After I renewed my certificate I cant’t access couchdb through https. Nothing changed in the configuration file. Only the renewal was done. It works over port 5984 without https but not on 6984 with https
My domain is: hotelbee.tk
I ran this command: sudo certbot --config-dir /opt/couchdb/letsencrypt renew
My web server is (include version): Ubuntu 18.04
My hosting provider, if applicable, is: Digitalocean
Hi @neli95,
Welcome to the community forum!
I couldn’t find explicit documentation stating what to do when replacing a certificate in CouchDB, but have you tried issuing a SIGHUP or reloading the process assuming CouchDB has a reload function. If all of that fails, the CouchDB docs state that when configuring a TLS cert you should restart the process, but that can lead to a temporary outage every 90 days https://docs.couchdb.org/en/1.3.0/ssl.html. Worst case scenario you might want to look into fronting CouchDB with HAProxy or Nginx.
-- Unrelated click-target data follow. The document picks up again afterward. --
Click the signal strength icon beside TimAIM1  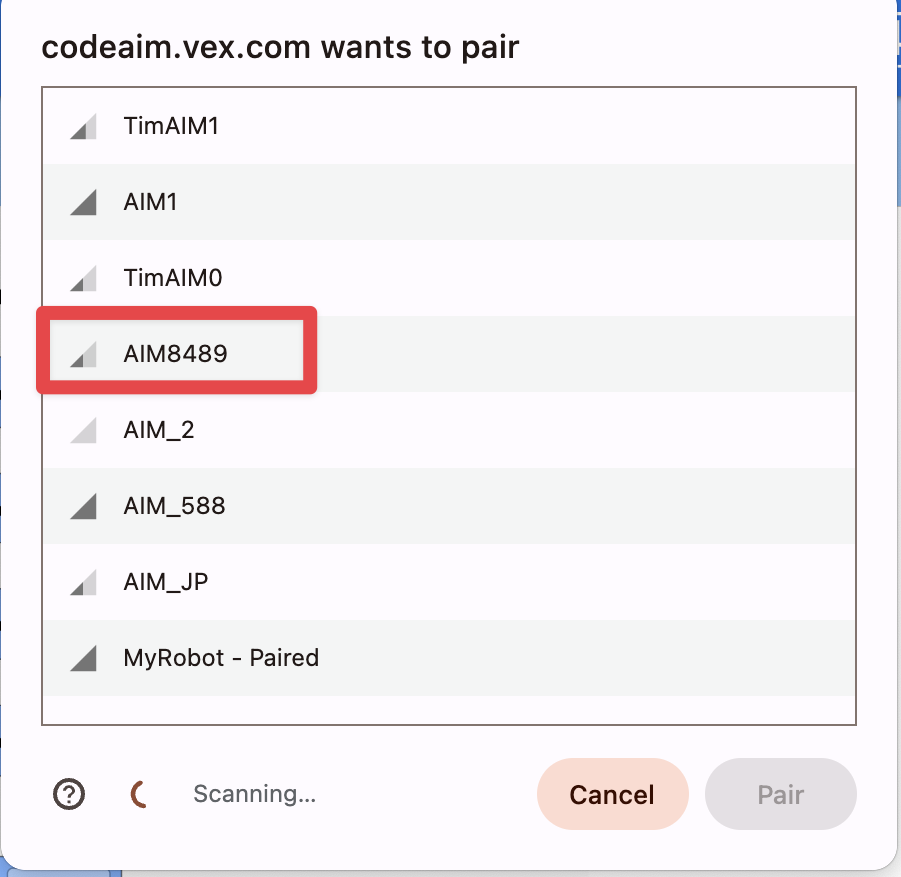pyautogui.click(x=84, y=127)
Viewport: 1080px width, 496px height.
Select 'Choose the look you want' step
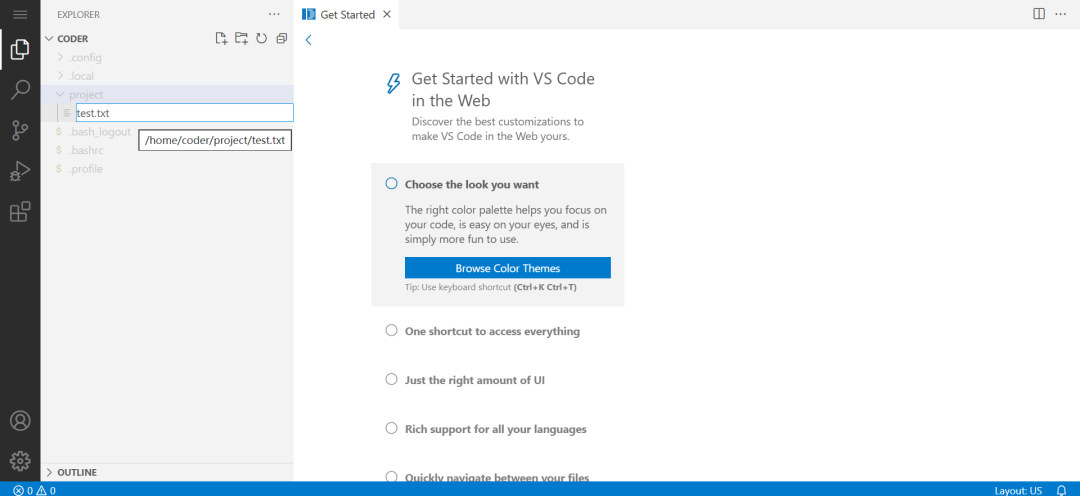click(x=472, y=184)
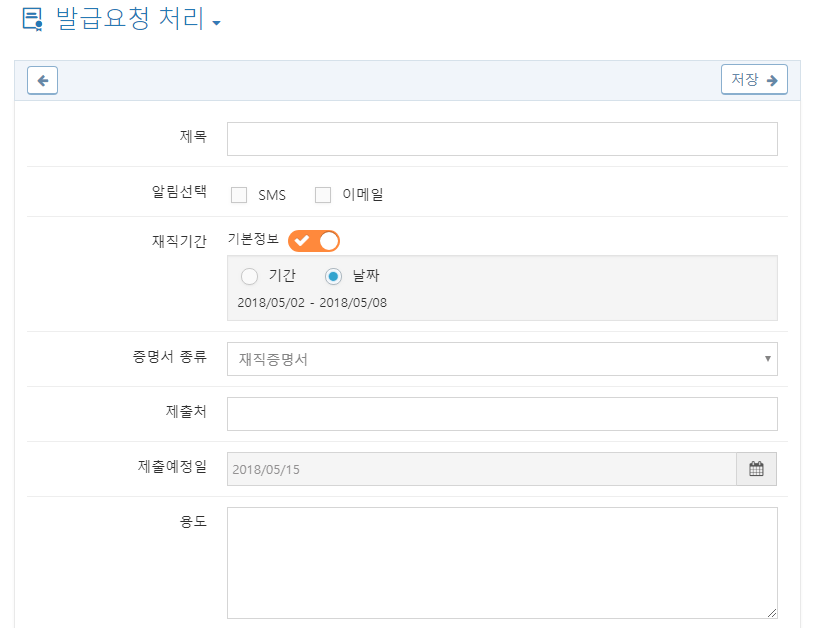Click the 발급요청 처리 page title
The image size is (815, 630).
(130, 19)
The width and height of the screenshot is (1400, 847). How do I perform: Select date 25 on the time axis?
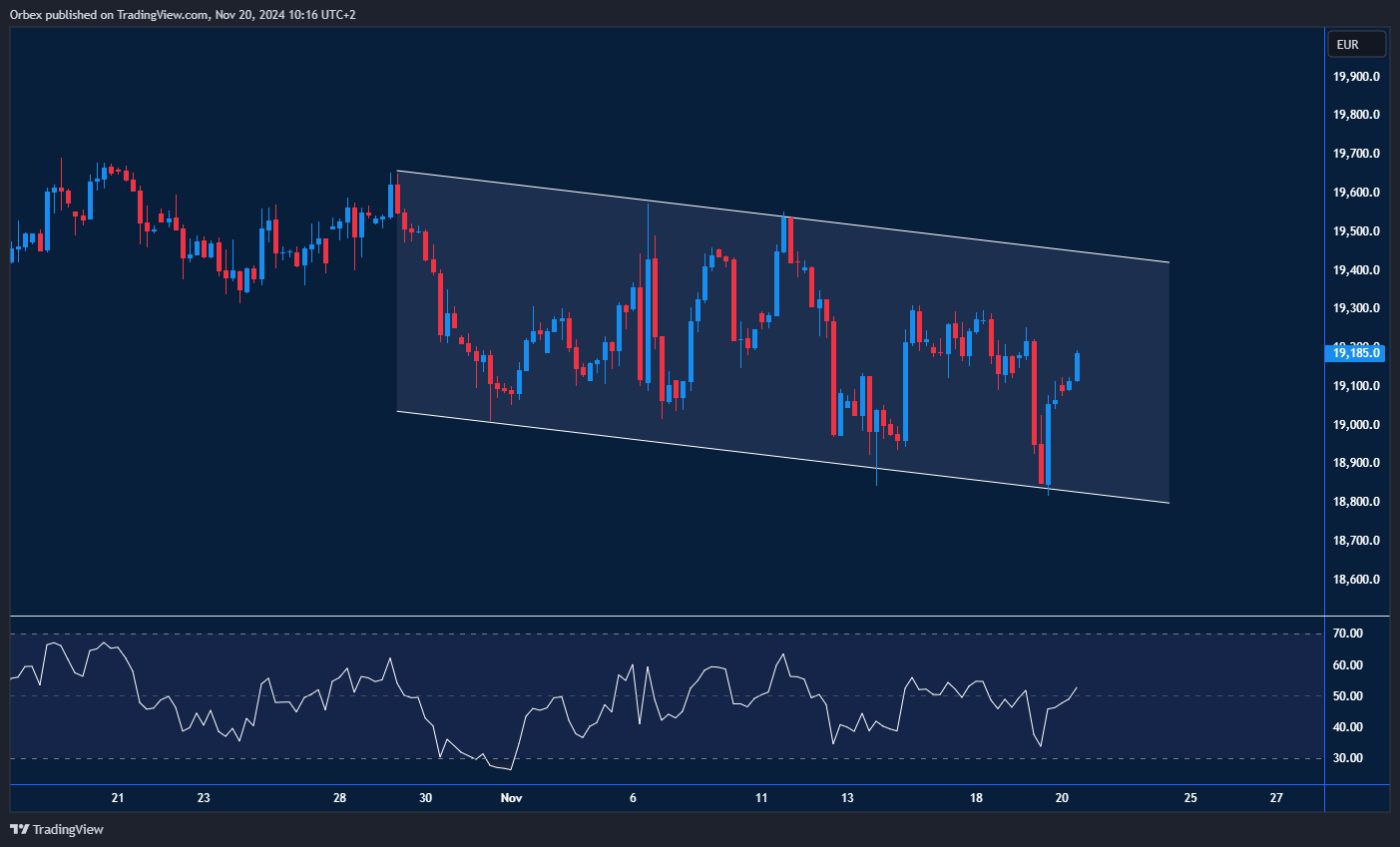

Is it absolutely critical for you to use a Let’s Encrypt cert for this service instead of something like https://github.com/cloudflare/cfssl or https://github.com/FiloSottile/mkcert ?
Do your logs give any insight as to why the new cert hasn’t been picked up?
$ echo | openssl s_client -connect hotelbee.tk:6984 -servername hotelbee.tk 2>/dev/null
CONNECTED(00000003)
---
no peer certificate available
---
No client certificate CA names sent
---
SSL handshake has read 0 bytes and written 323 bytes
Verification: OK
---
New, (NONE), Cipher is (NONE)
Secure Renegotiation IS NOT supported
Compression: NONE
Expansion: NONE
No ALPN negotiated
Early data was not sent
Verify return code: 0 (ok)
---
$ telnet hotelbee.tk 5984
Trying 46.101.112.224...
Connected to hotelbee.tk.
Escape character is '^]'.
^]
telnet> \q
Connection closed.
$ telnet hotelbee.tk 6984
Trying 46.101.112.224...
Connected to hotelbee.tk.
Escape character is '^]'.
Connection closed by foreign host.
This topic was automatically closed 30 days after the last reply. New replies are no longer allowed.